Não obstante longamente discutida, a questão continua em aberto e prevê-se que venha a ser de novo discutida. Contudo, creio que existe um outra questão que tem que ser respondida primeiro. E é relativa aos alunos.

Como avaliar o percurso escolar dos alunos de uma forma imparcial e levando em consideração as especificidades sociais e económicas de cada aluno?

Para se responder a esta questão é necessário desenhar um sistema de informação que armazene os resultados escolares de cada aluno. Contudo isso não é suficiente. A progressão escolar do aluno deve ser ponderada pelo seu contexto social e económico.

É necessário escolher quais os aspectos sociais e económicos a considerar e os pesos para ponderar cada um deles. E eles poderão inclusivamente variar ao longo do tempo. Essa variação pode ocorrer por duas razões. Quer porque os tipos de condição social e económica dos alunos se alteram, ou porque os dados que vão sendo acumulados no sistema de informação permitem novas perspectivas sobre as realidades sociais e económicas dos alunos.

Esta é um dos exemplos de metamorfose entre a tecnologia e as organizações. Por um lado, os indicadores para os aspectos sociais e económicos são definidos em função da nossa percepção da realidade social e económica, mas, por outro lado, a existência do sistema vai permitir que tenhamos novas percepções sobre a realidade social e económica. Adicionalmente, a existência de um sistema de informação como este irá provocar alterações nos comportamentos dos stakeholders, o que obrigará à evolução do próprio sistema. 

Um exemplo de como um sistema de incentivos, o qual pressupõe uma avaliação, influencia o comportamento dos stakeholders vem descrito no livro Freakonomics. Em Freakonomics os stakeholders que respondem aos incentivos são professores, mas, não é estranhar que, se por exemplo, os resultados dos exames nacionais for primeira página sensacionalista dos jornais, e não obstante a educação ser uma corrida de fundo, os responsáveis pela gestão da educação tenham os incentivos errados.

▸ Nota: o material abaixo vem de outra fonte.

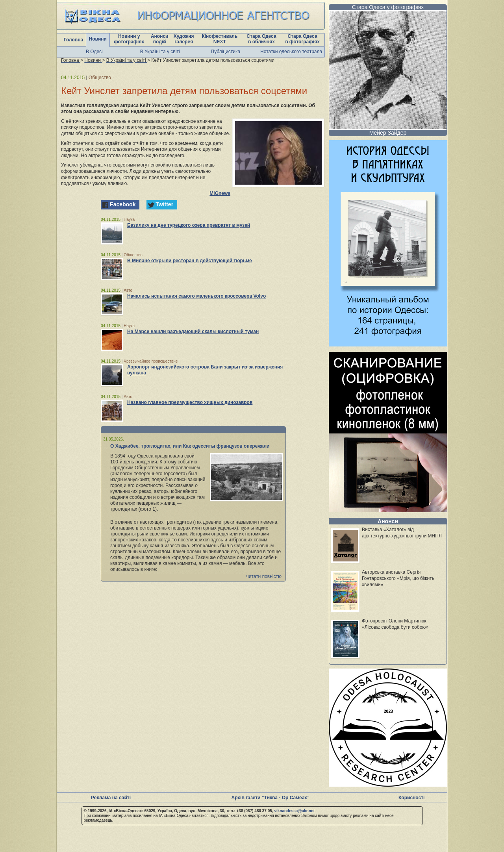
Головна (73, 40)
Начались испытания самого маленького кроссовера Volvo (196, 296)
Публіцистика (226, 52)
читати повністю (264, 576)
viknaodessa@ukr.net (294, 811)
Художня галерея (184, 39)
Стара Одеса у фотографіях (388, 7)
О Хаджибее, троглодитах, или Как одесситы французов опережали (190, 446)
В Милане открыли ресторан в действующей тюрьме (189, 261)
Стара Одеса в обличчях (261, 39)
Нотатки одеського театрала (291, 52)
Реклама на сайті (111, 798)
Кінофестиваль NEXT (219, 39)
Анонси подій (159, 39)
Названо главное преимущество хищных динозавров (190, 402)
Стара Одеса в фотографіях (302, 39)
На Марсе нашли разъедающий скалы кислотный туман (193, 332)
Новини (98, 39)
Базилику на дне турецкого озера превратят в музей (189, 225)
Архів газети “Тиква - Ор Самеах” (271, 798)
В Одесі (94, 52)
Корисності (411, 798)
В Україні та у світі (160, 52)
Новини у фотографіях (129, 39)
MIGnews (220, 193)
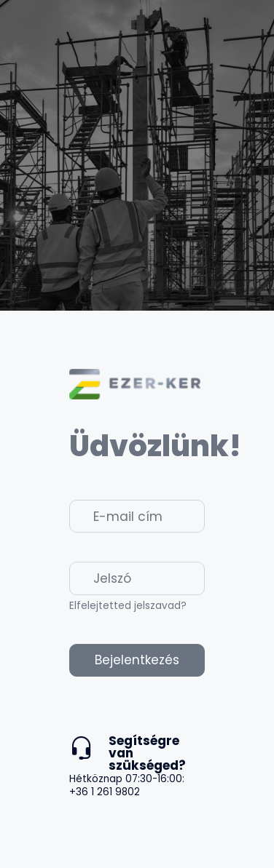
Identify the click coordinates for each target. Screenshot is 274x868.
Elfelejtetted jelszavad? (128, 605)
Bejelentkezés (137, 660)
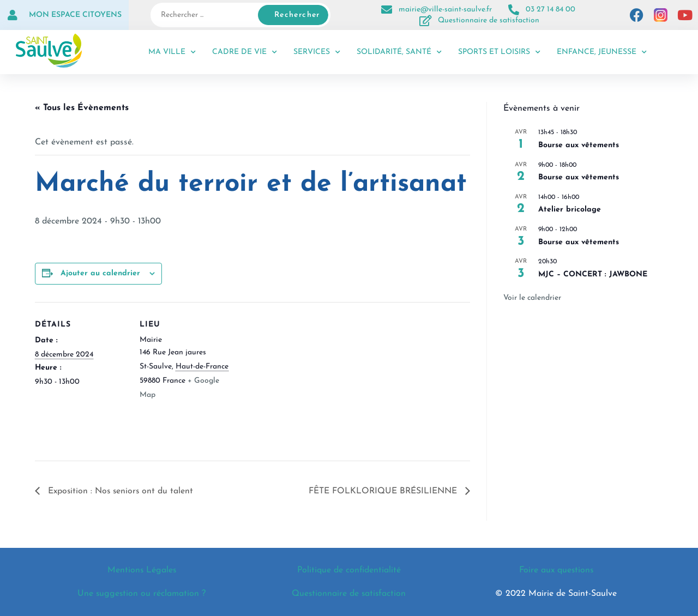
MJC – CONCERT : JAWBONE (593, 274)
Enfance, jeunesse (601, 52)
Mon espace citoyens (75, 15)
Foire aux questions (556, 570)
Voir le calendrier (532, 298)
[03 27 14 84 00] (514, 10)
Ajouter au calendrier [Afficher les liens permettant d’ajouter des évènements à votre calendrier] (100, 273)
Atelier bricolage (569, 209)
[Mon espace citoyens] (13, 15)
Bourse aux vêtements (579, 145)
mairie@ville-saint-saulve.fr (445, 9)
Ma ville (172, 52)
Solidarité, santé (399, 52)
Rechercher (297, 15)
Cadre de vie (244, 52)
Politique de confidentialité (348, 570)
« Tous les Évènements (82, 108)
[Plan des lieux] (302, 377)
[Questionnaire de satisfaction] (426, 21)
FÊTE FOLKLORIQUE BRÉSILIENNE (383, 491)
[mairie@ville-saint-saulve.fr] (387, 10)
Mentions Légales (142, 570)
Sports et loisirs (499, 52)
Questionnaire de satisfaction (489, 20)
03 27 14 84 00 (550, 9)
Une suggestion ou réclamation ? (141, 594)
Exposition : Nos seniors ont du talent (120, 491)
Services (317, 52)
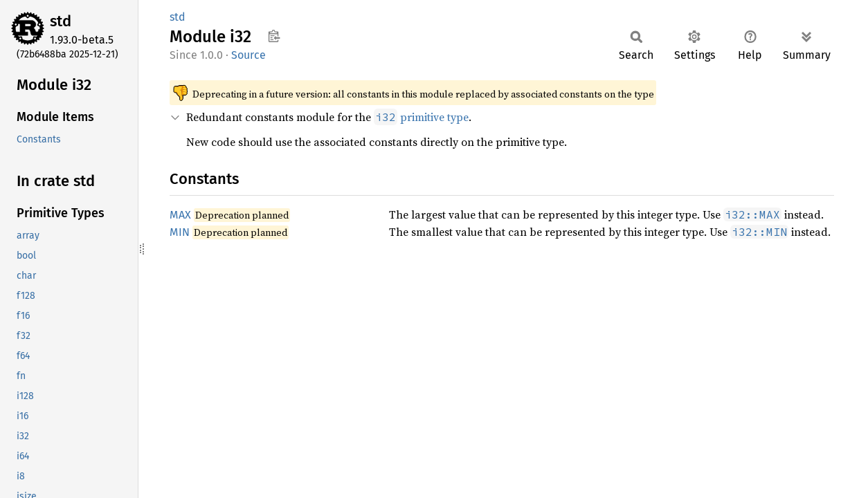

Ou seja, não basta ter um sistema de informação é também necessário criar o contexto organizacional em que ele funcione de acordo com os objectivos para que foi desenhado. Neste caso da avaliação dos alunos, é necessário que a avaliação do percurso dos alunos seja imparcial. Para isso os alunos devem ser submetidos a avaliações uniformes e o processo deve ser auditado pelos cidadãos. O sistema de informação poderá ajudar na auditoria. De facto, foi por análise de um grande conjunto de dados que os autores de Freakonomics obtiveram as suas conclusões. Os cidadãos devem poder ter acesso aos dados do sistema de informação, uma vez que estes sejam limpos de informação pessoal. Assim, haverá um importante factor de regulação do sistema. Como os grupos de cidadãos se poderão organizar está relacionado com os aspectos da cidadania virtual e das comunidades virtuais que já referi em posts anteriores.

Concluindo, ao avaliar o percurso dos alunos estamos a criar as condições para avaliar todos os stakeholders do sistema. Relativamente aos professores, será inclusivamente possível criar incentivos para premiar os professores que conseguem bons resultados com os alunos social e economicamente mais desfavorecidos.

Mas também é possível avaliar os gestores da educação, e dada a existência de dados mais objectivos os incentivos serão para se concentrarem na eficácia e eficiência. Claro que os resultados serão menos espectaculares, não haverá significativas mudanças do sucesso escolar de um ano para o outro. Mas uma vez que isso seja percebido pelas pessoas, os incentivos para os gestores da educação serão reforçados no sentido certo.

A informação disponibilizada pelo sistema de informação estará mais próxima da realidade e será um bom indicador para apoio à decisão. Ela permitirá indicar como vai ser a nossa competitividade daqui a 20 anos relativamente aos restantes países europeus, claro que para isso é necessário ter programas e avaliações uniformes a nível europeu para as algumas disciplinas. Também indicará se as zonas socialmente mais desfavorecidas se encontram em evolução para uma sociedade mais equilibrada ou em direcção à criação, ou manutenção, de uma zona de exclusão social.

E acima de tudo, os cidadãos terão acesso a esta informação e podem ter uma influência mais directa sobre as políticas educativas e sociais, a sua eficácia e eficiência, nas quais é aplicado o dinheiro dos seus impostos.